According to Google, Imagen 4 is fast — faster than Imagen 3. And it’ll soon get faster. In the near future, Google plans to release a variant of Imagen 4 that’s up to 10x quicker than Imagen 3. Imagen 4 is available in the Gemini app, Google’s Whisk and Vertex AI platforms, and across Google Slides, Vids, Docs, and more in Google Workspace.[7]

Technology

Imagen uses two key technologies. The first is the use of transformer-based large language models, notably T5, to understand text and subsequently encode text for image synthesis. The second is the use of cascaded diffusion models providing high-fidelity image generation. It generates image in three stages, starting from a base of 64x64, then upsampled to 256x256 and 1024x1024.[2]

Capabilities

Imagen can generate photorealistic images from text prompts.[3] It can also create various styles, such as cinematic, 35mm film, illustration, and surreal. The model can generate images in five aspect ratios, namely 9:16, 3:4, 1:1, 4:3, and 16:9. Imagen can also refine already generated images by editing existing text prompts.[7]

See also

References

  1. ^ Roth, Emma; Peters, Jay (April 20, 2023). "Google's big AI push will combine Brain and DeepMind into one team". The Verge.
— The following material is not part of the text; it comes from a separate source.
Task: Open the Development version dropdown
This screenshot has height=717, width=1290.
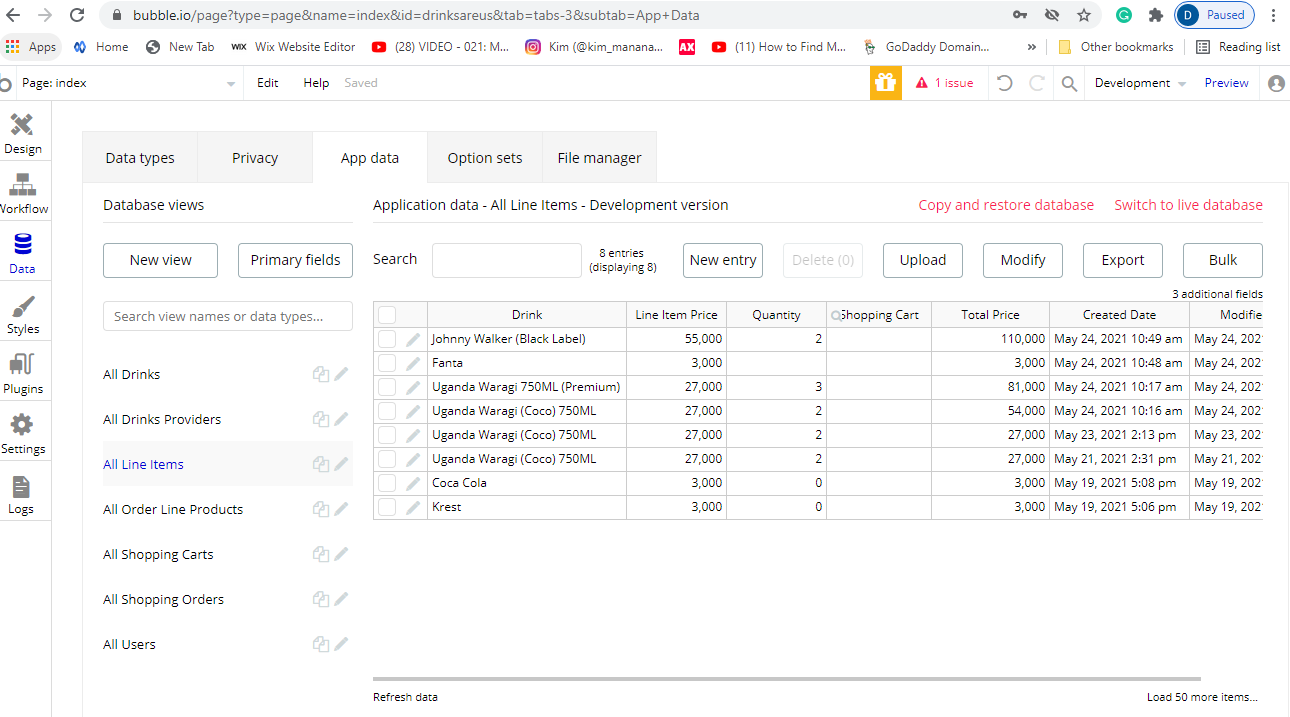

Archived from the original on April 20, 2023. Retrieved March 18, 2025.
  2. ^ a b c Saharia, Chitwan; Chan, William; Saxena, Saurabh; Li, Lala; Whang, Jay; Denton, Emily; Seyed Kamyar Seyed Ghasemipour; Burcu Karagol Ayan; Sara Mahdavi, S.; Rapha Gontijo Lopes; Salimans, Tim; Ho, Jonathan; David J Fleet; Norouzi, Mohammad (2022). "Photorealistic Text-to-Image Diffusion Models with Deep Language Understanding". arXiv:2205.11487 [cs.CV].
  3. ^ a b c Kyle Wiggers (2025-05-20). "Imagen 4 is Google's newest AI image generator". techcrunch.com. Retrieved 2025-03-18. Cite error: The named reference ":2" was defined multiple times with different content (see the help page).
  4. ^ "Imagen 2 - our most advanced text-to-image technology". Google DeepMind. 2025-03-12. Retrieved 2025-03-18.
  5. ^ Wiggers, Kyle (2023-12-13). "Google debuts Imagen 2 with text and logo generation". TechCrunch. Retrieved 2025-03-18.
  6. ^ Schoon, Ben (2024-08-16). "Google opens access to Imagen 3, its latest model for AI image generation". 9to5Google. Archived from the original on 2024-08-18. Retrieved 2025-03-18.
  7. ^ a b c Christian Rowlands (2025-02-26). "Some of the most realistic AI images you'll see were created with this free tool". TechRadar. Retrieved 2025-03-18.